"Will you sit down at once and begin?"
"I cannot. I am dead tired, and have had no food since daybreak. I must eat and sleep before I can write."
He looked it; a mere wreck of a correspondent, haggard, ragged, dirty, incapable of the effort which nevertheless had to be made. It was no time to consider anybody's feelings. A continent was waiting for the news locked up in that one man's brain, and somehow or other the lock must be forced, the news told, and the waiting continent supplied with what it wanted. Incidentally, it was such an opportunity for The Tribune as seldom had come to any newspaper. It was necessary to use a little authority. I said to Mr. Holt White:
"You shall have something to eat, but sleep you cannot till you have done your dispatch. That must be in New York to-morrow morning."
So we went over to the Pall Mall Restaurant, which was then in the building now replaced by the Oceanic House, the headquarters of the International Marine Navigation Company; if that be its name. Food and drink refreshed him. We were back in The Tribune office not long after six and work began.

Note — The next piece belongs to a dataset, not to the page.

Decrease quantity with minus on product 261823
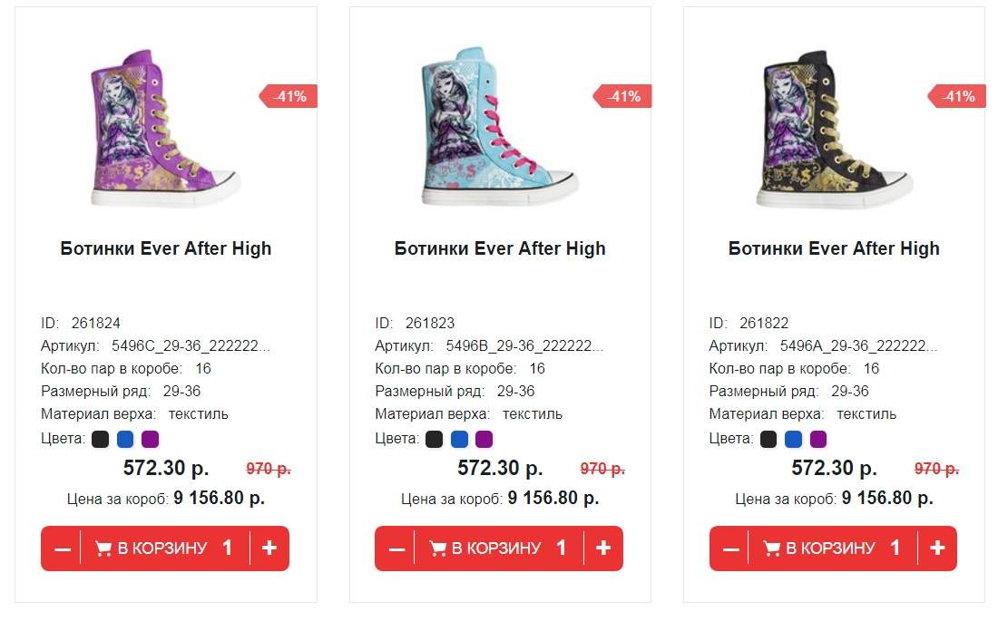 (396, 548)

Mr. Holt White wrote one of the worst hands ever seen, so I said to him I would copy as he wrote and my copy would go to the cable operators. Bad or good, mine was a hand they were familiar with. We sat opposite each other at the same table, and I copied sheet by sheet till there was enough to give the cable a start, then took it to the Anglo-American cable office in Telegraph Street. I went myself for two reasons: first to make sure it was delivered, and second to make sure it went without interruption. The latter, indeed, was a point of which it was impossible, under the Weaver régime, to make sure. But I could at least hand in the message over the counter. Many a message have I trusted myself and nobody else with, and many a letter have I posted with my own hands; everything, in fact, of importance ever since I had anything to do with journalism. It is often inconvenient but I have found it a good rule.
I dwell on these details. Few things in American journalism, the Civil War excepted, have made more stir than this exploit of Mr. Holt White. But the full credit which belongs to him he has never had. Consider what he had done. He had been all through the battle; he had been in the saddle all day from four o'clock in the morning till nightfall. The battle over, he started for London. He rode with his life in his hand. He had to pass the lines of three armies, the Prussians who refused him a permit, the French outposts to the north of Sedan, and the Belgians, who made a pretence of guarding their frontier and the neutrality of Belgian territory. He could not explain how he managed it. When he reached Brussels he thought it might be possible to write there and to wire his account from Brussels to London. But at the chief telegraph office in Brussels the official in charge told him flatly he would accept no dispatch relating to the war. The issue of the battle was unknown in Brussels. Anything handed in for transmission to London or elsewhere would be submitted first of all to the censor; and in Brussels, as elsewhere, the censorship is a heart-rending business; delay inevitable; and there was no time for delay. It was, as I explained in an earlier chapter, one reason why all correspondents were directed to come straight to London where the censorship did not exist. Mr. Holt White was soon satisfied that it was useless to try to telegraph from Brussels, and he came on by train to Calais, missed the Calais boat, caught a later one, which did not connect with the Dover-London service, and, once at Dover, chartered a special train to London and so at last arrived.
I asked him if any other correspondent had come with him. He thought not; at any rate, no one whom he knew as correspondent and, of course, no one came by the special train. Still, there was no certainty. It was already two days since the sun had gone down on the beaten French in sedan. There was nothing to do except to hurry on the dispatch to New York.
With indomitable courage White wrote on. After a time I asked him if he would rest a little before finishing.
"No," he said, "if I stop I shall go to sleep, and if I go to sleep I shall not wake."